REMARKS 

Claims 1, 3-6, 10-19, and 28-39 were pending in the present application. 
Independent Claims 1, 28, and 36 have been amended to clarify claimed subject matter 
and/or correct informalities. Support for these amendments may be found in the original 
Specification at least on page 15, lines 4-12; page 17, lines 10-20; page 18, lines 17-25; 
page 19, lines 19-22; and Figures 2, 3, 4, and 5. 

Claims 40-44 are newly added. Support for the claim additions can be found in the 
original Specification at least at page 19, lines 10-12 and Figure 4. Claims 40-44 provide 
additional scope of subject matter commensurate with the original disclosure. 

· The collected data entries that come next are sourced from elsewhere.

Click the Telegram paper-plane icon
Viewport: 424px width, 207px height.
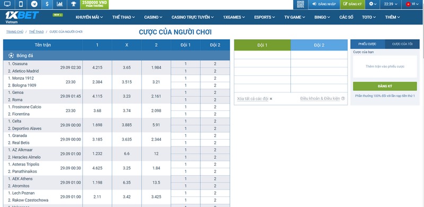coord(34,4)
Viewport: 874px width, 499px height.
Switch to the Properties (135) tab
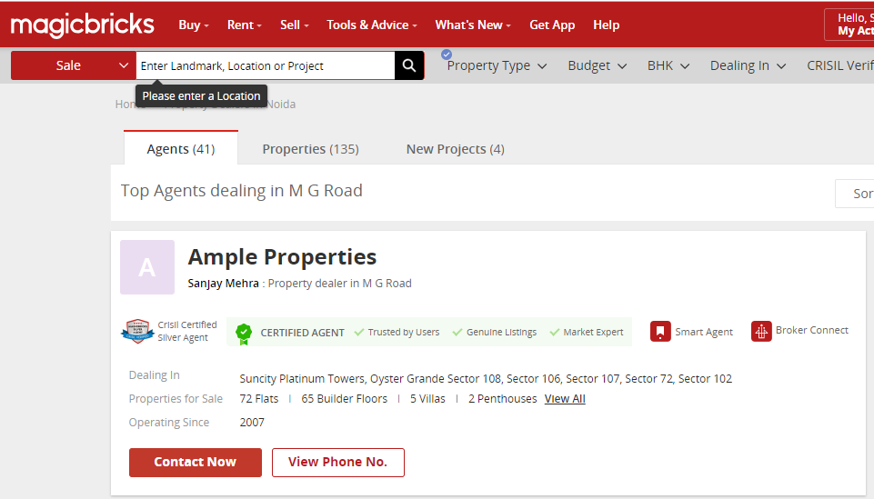coord(310,149)
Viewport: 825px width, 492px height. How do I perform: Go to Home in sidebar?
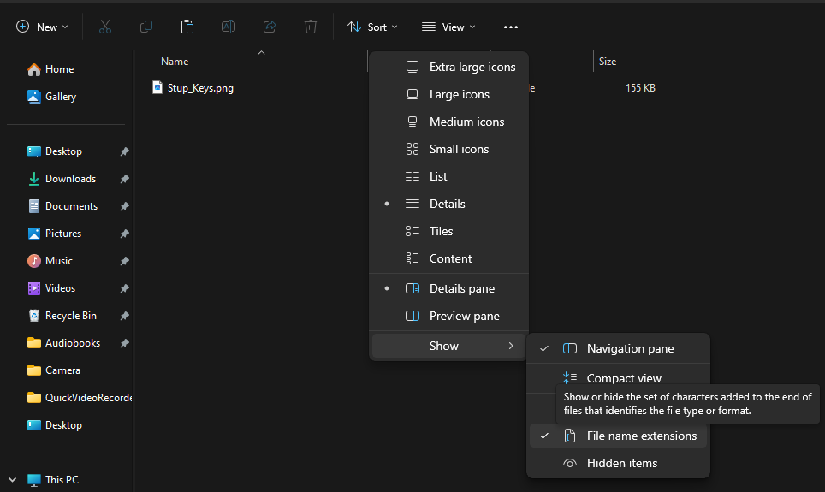(x=59, y=69)
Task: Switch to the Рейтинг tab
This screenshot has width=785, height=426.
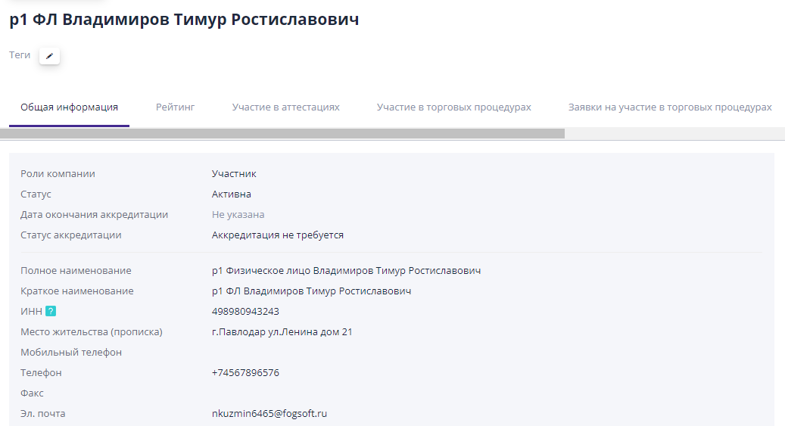Action: tap(176, 107)
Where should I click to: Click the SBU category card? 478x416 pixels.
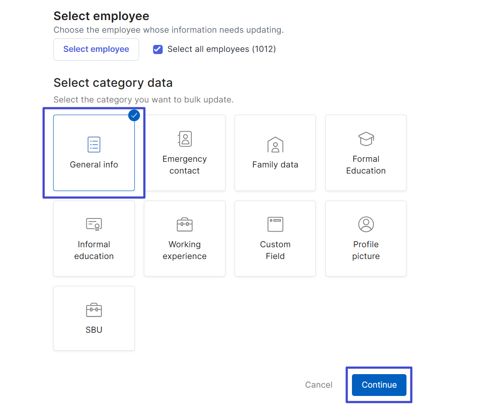tap(94, 318)
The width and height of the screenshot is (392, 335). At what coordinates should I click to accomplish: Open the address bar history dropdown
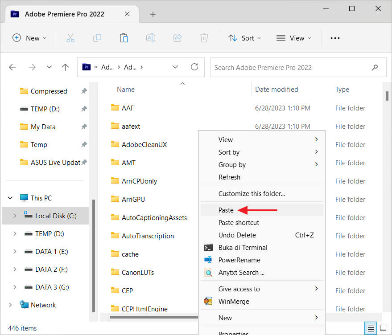tap(176, 67)
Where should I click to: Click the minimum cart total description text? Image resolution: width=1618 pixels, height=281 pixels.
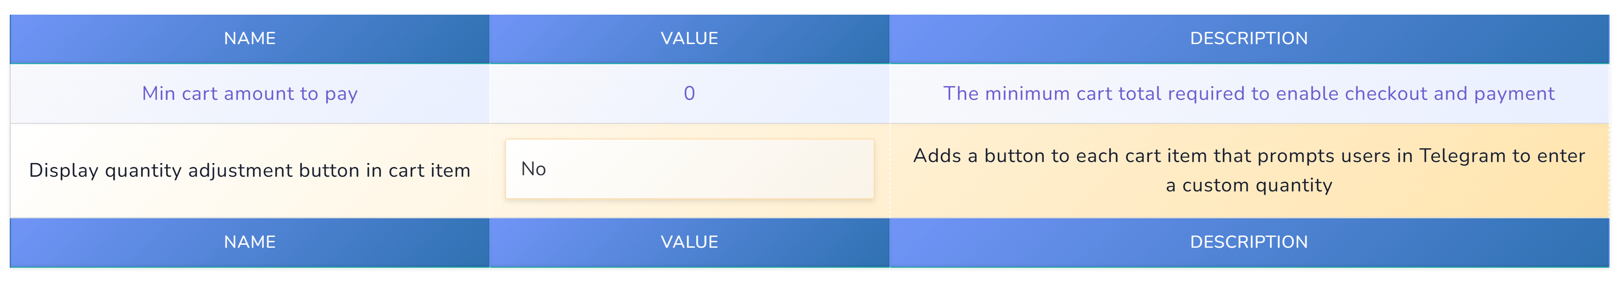1249,93
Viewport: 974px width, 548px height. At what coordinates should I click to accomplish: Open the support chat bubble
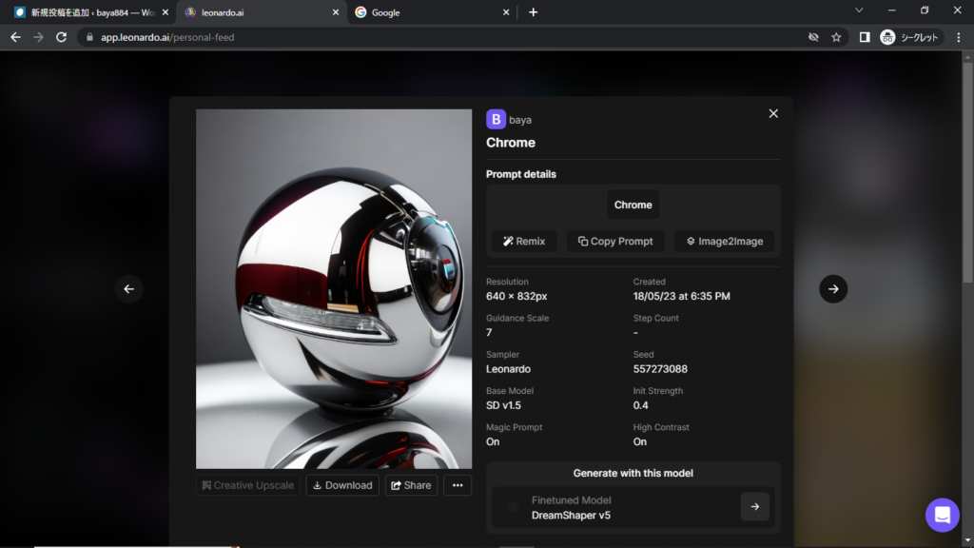[942, 515]
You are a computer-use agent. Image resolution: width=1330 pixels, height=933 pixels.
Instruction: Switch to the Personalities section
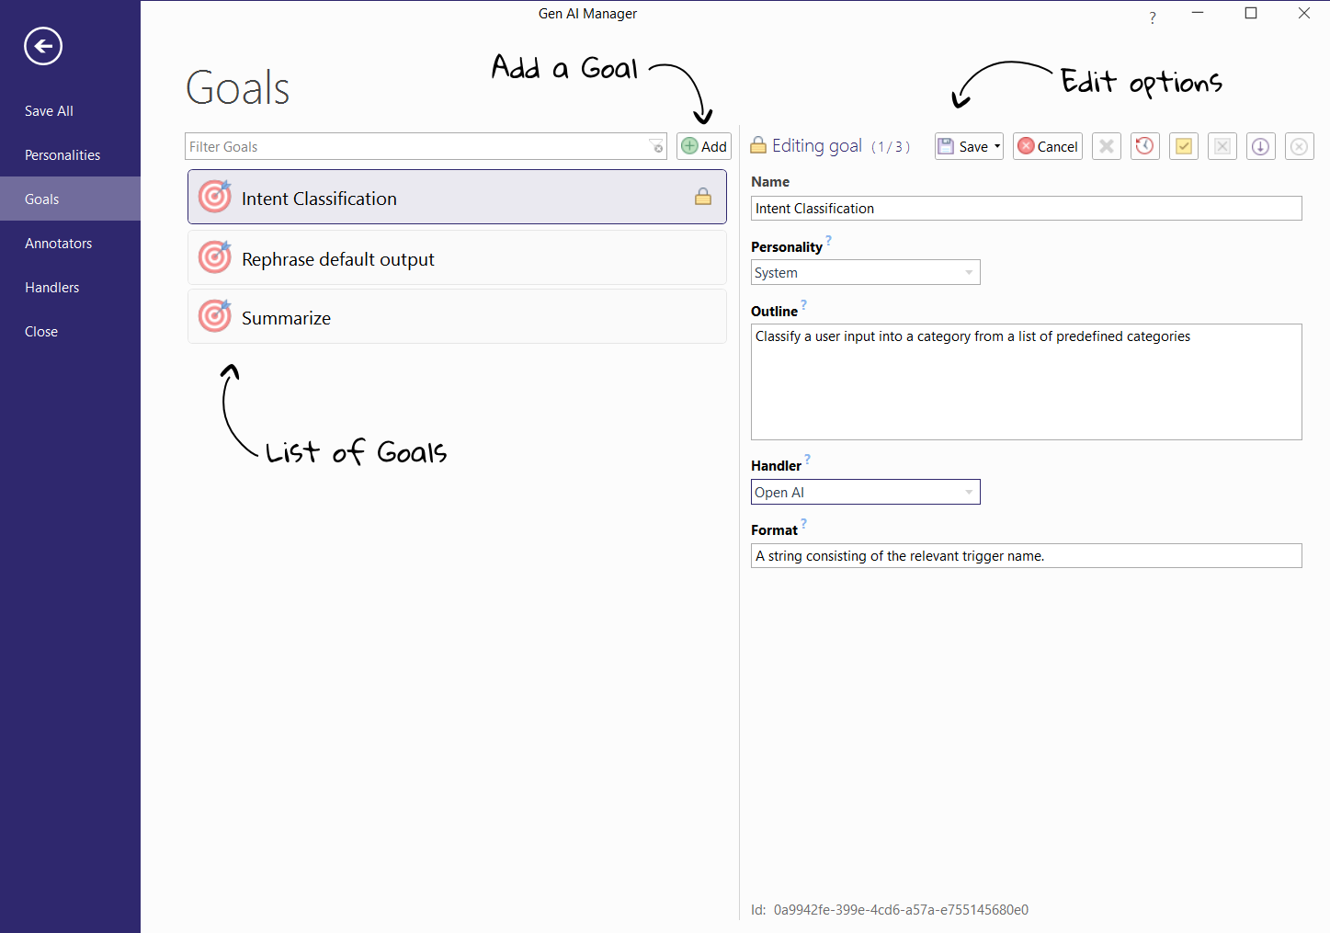(x=63, y=154)
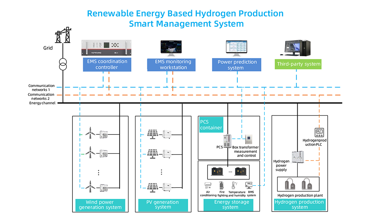The height and width of the screenshot is (219, 373).
Task: Click the BMS system icon
Action: [x=250, y=185]
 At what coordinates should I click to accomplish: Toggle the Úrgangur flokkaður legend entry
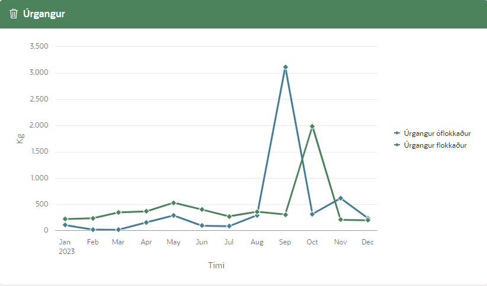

Claims 1, 3-6, 10-19, and 28-44 are for consideration upon entry of the present 
amendment. No new matter has been introduced by these amendments. Applicant 
requests favorable consideration of this response and allowance of the subject application 
based on the following remarks. 

Statement of Substance of Interview 

Applicant appreciates the Office's participation in a telephonic conference of July 
25, 2006. 

During the interview, the claimed subject matter of the application and the 
Ramaswamy reference were discussed. Specifically, Applicant presented arguments as to 
how Ramaswamy lacked features of the claimed subject matter, such as training unit, 
tuning set, and empirically derived value. 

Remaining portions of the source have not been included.